- Born: Michael William Spice 20 May 1931 Croydon, Surrey, England
- Died: 2 November 1983 (aged 52) Dartford, Kent, England
- Occupation: Actor
- Notable work: Doctor Who

= Michael Spice =

British actor (1931–1983)

Michael Spice (20 May 1931 – 2 November 1983) was a British character actor who appeared in television roles.

==Career==
Educated at Beckenham Grammar School, Spice aspired to become an actor after watching a performance of Peter Pan at the Grand Theatre in Croydon as a boy. Graduating from the Royal Academy of Dramatic Art during the summer of 1953, he immediately began his career by landing a chorus job in The Glorious Days at the Palace Theatre in the West End. This was followed by joining the Ipswich Arts Theatre for 15 months, acting as assistant stage manager with small roles then moving to stage manager with bigger roles. Afterwards, he played small parts in John Gielgud's touring revivals of Much Ado About Nothing and King Lear plus understudied the male lead in Peter Ustinov's comedy Romanoff and Juliet at Piccadilly Theatre, as well as Robert Eddison in Henrik Ibsen's Little Eyolf at the Lyric Theatre (Hammersmith). Further excursions led to other places including Coventry, Margate, Hull and Leatherhead.

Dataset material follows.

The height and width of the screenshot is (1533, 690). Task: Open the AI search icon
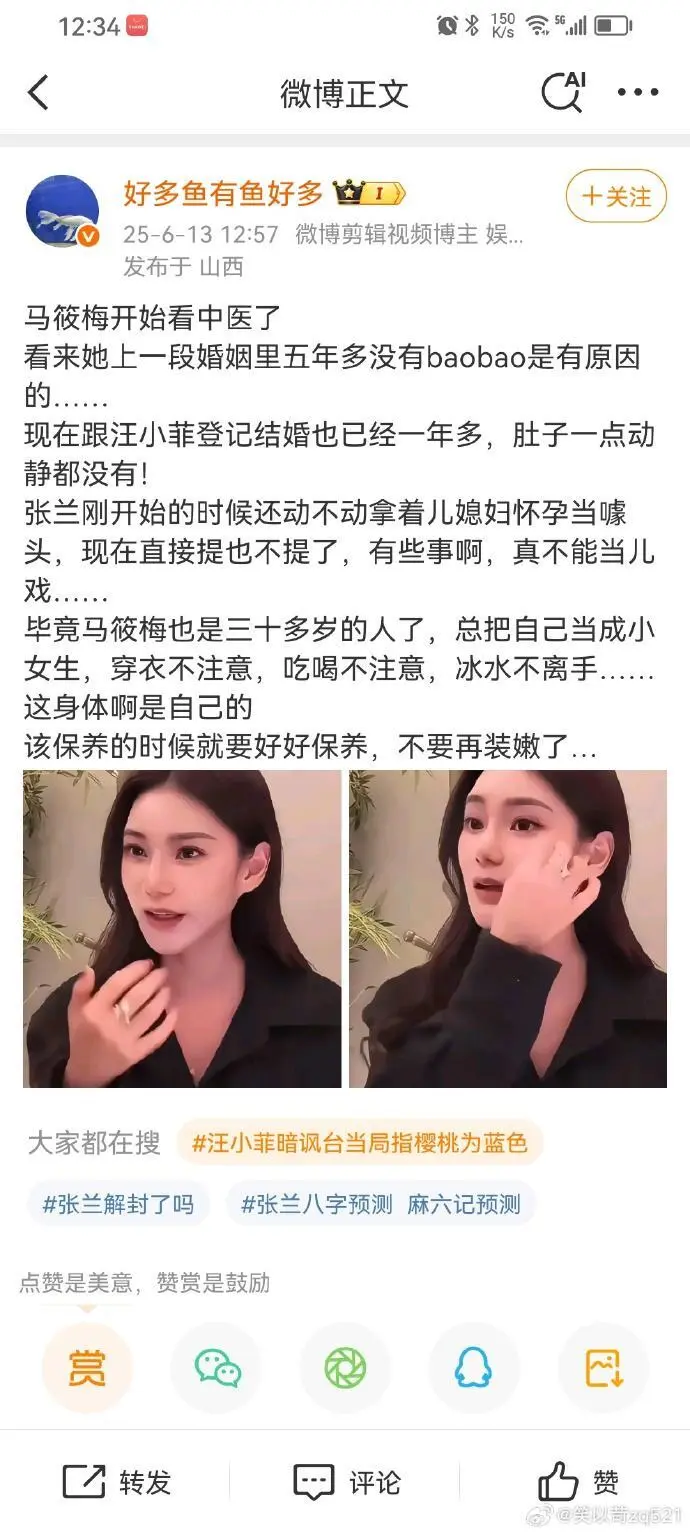click(x=562, y=92)
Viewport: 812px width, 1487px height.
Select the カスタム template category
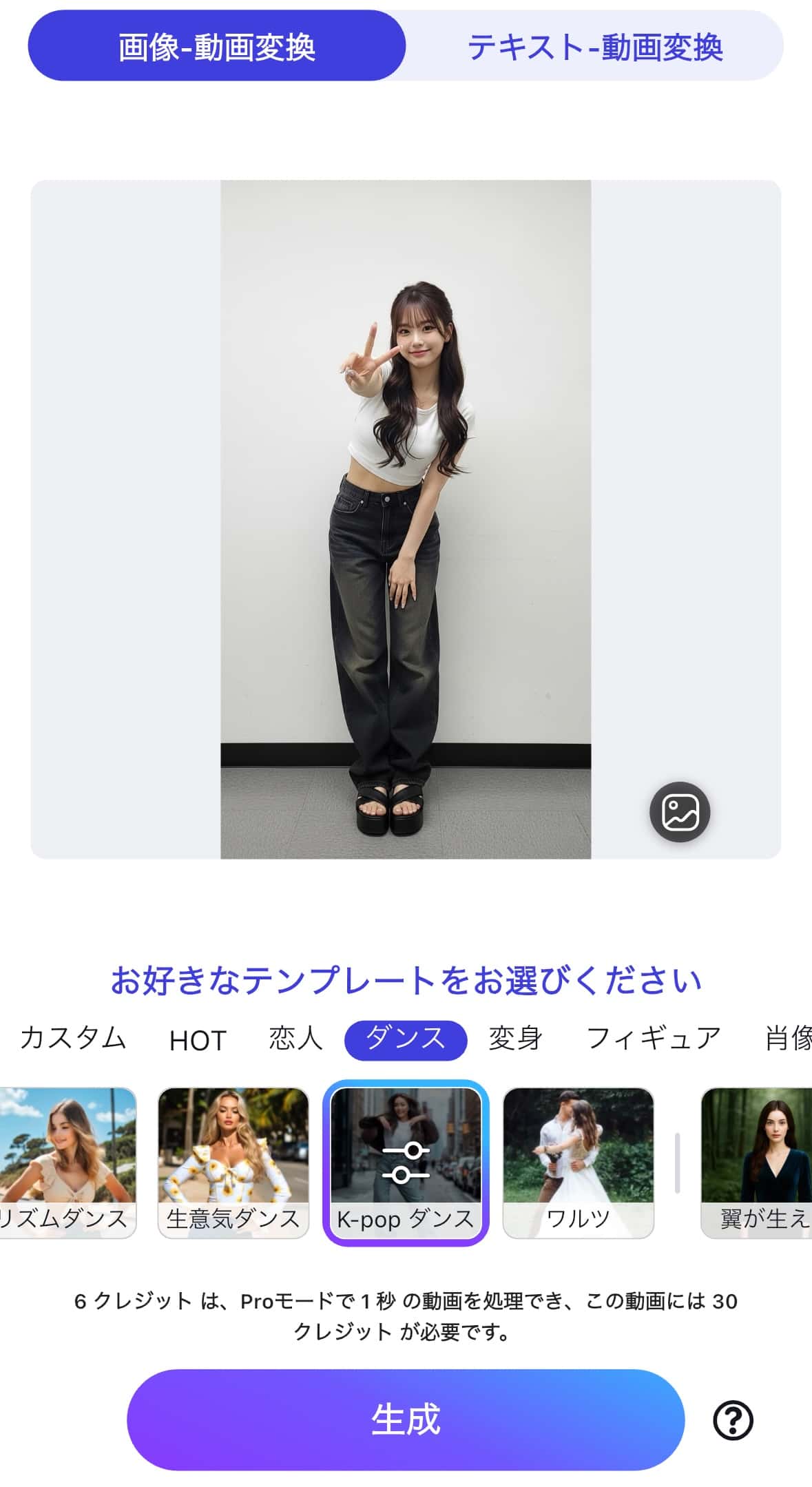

On TV, Spice portrayed two Doctor Who villains, the voice of Morbius in The Brain of Morbius, and Weng-Chiang / Magnus Greel in The Talons of Weng-Chiang. Other screen roles included minor characters in The Brothers, Public Eye and Blake's 7, as well as being directed by Charlie Chaplin in the film A Countess from Hong Kong.

More of a prolific radio actor Spice made over 1000 broadcasts. He played the character of Peter Tyson in the BBC Radio play The Ropewalk in January 1969. The play evolved into the long-running BBC Radio 2 serial Waggoners' Walk, in which Basil Moss took over the role of Peter Tyson, with Spice taking the role of Matt Prior, a role he played until the serial's end in May 1980. Another memorable contribution was voicing Háma and a Nazgûl in the BBC Radio 4 1981 dramatisation of J. R. R Tolkien's three-part epic novel The Lord of the Rings.